◆ **TASK BRIEF**:
The answer must be every line from the listing that holds the string "arrow".

◆ **DATA SHOWN**:
################
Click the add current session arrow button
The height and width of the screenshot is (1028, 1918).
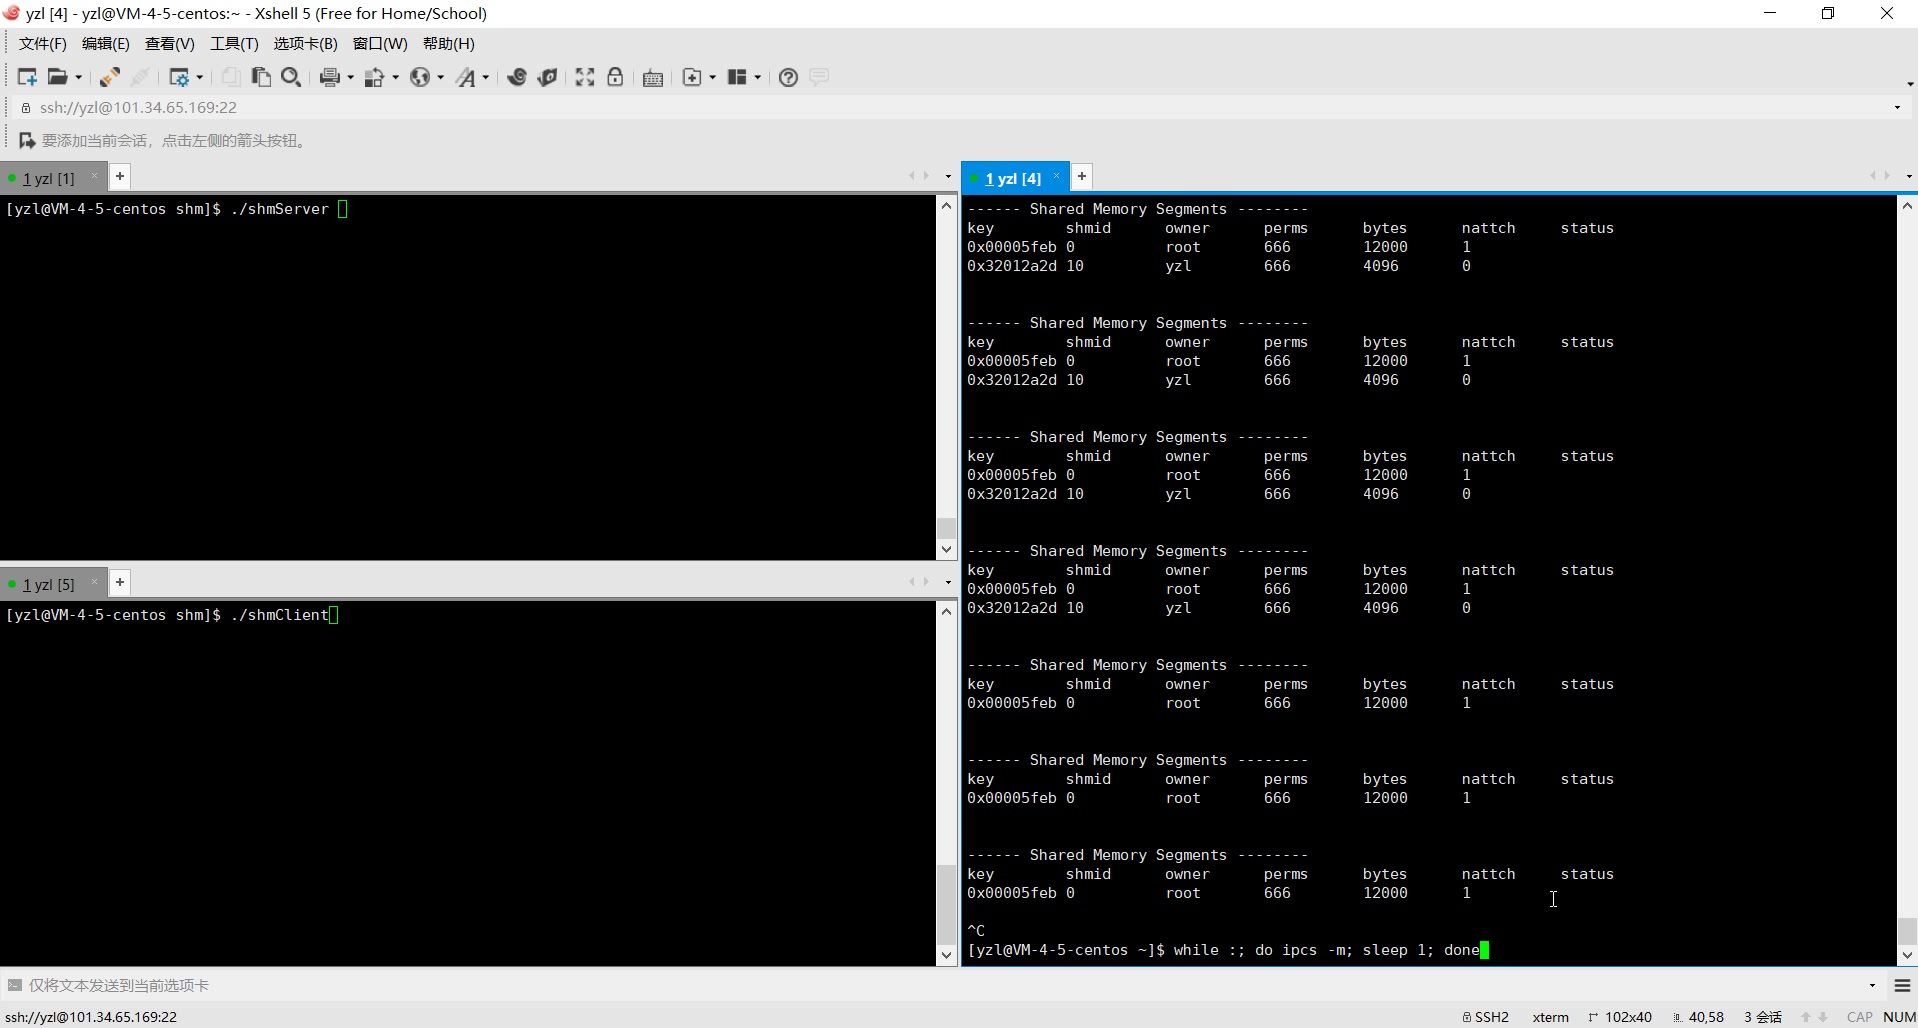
################
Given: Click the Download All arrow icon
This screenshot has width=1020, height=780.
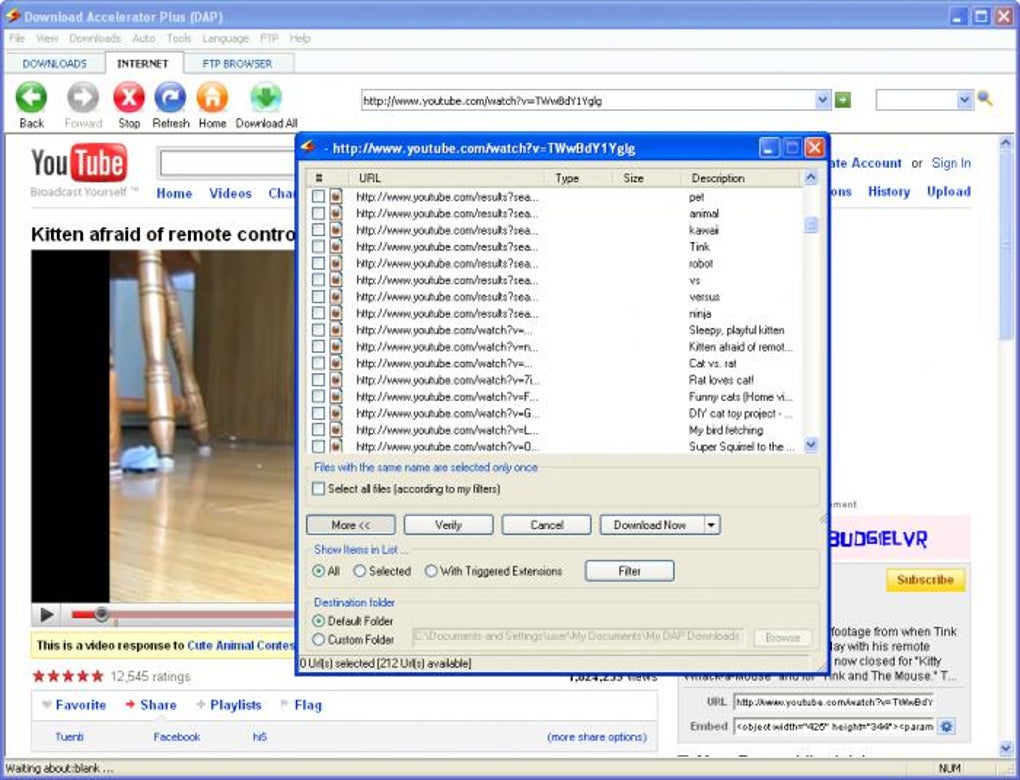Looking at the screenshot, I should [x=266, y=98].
################
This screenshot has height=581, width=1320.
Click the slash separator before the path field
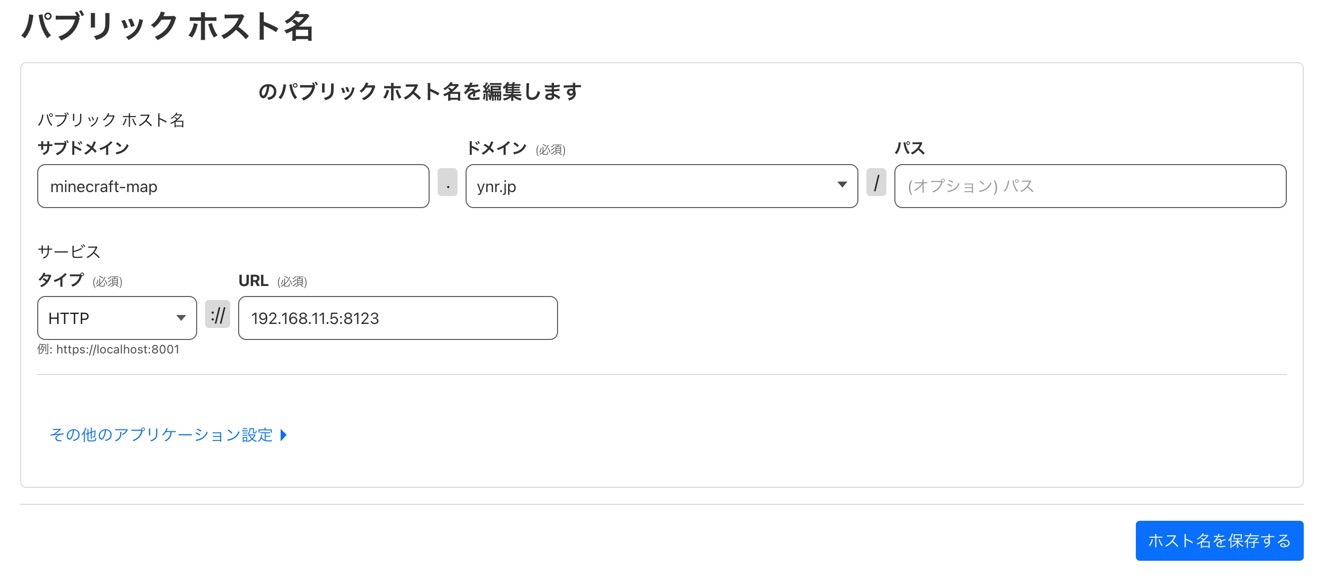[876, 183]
################
◆ **RESPONSE**:
Click the add current session arrow button
Given: Click the Download All arrow icon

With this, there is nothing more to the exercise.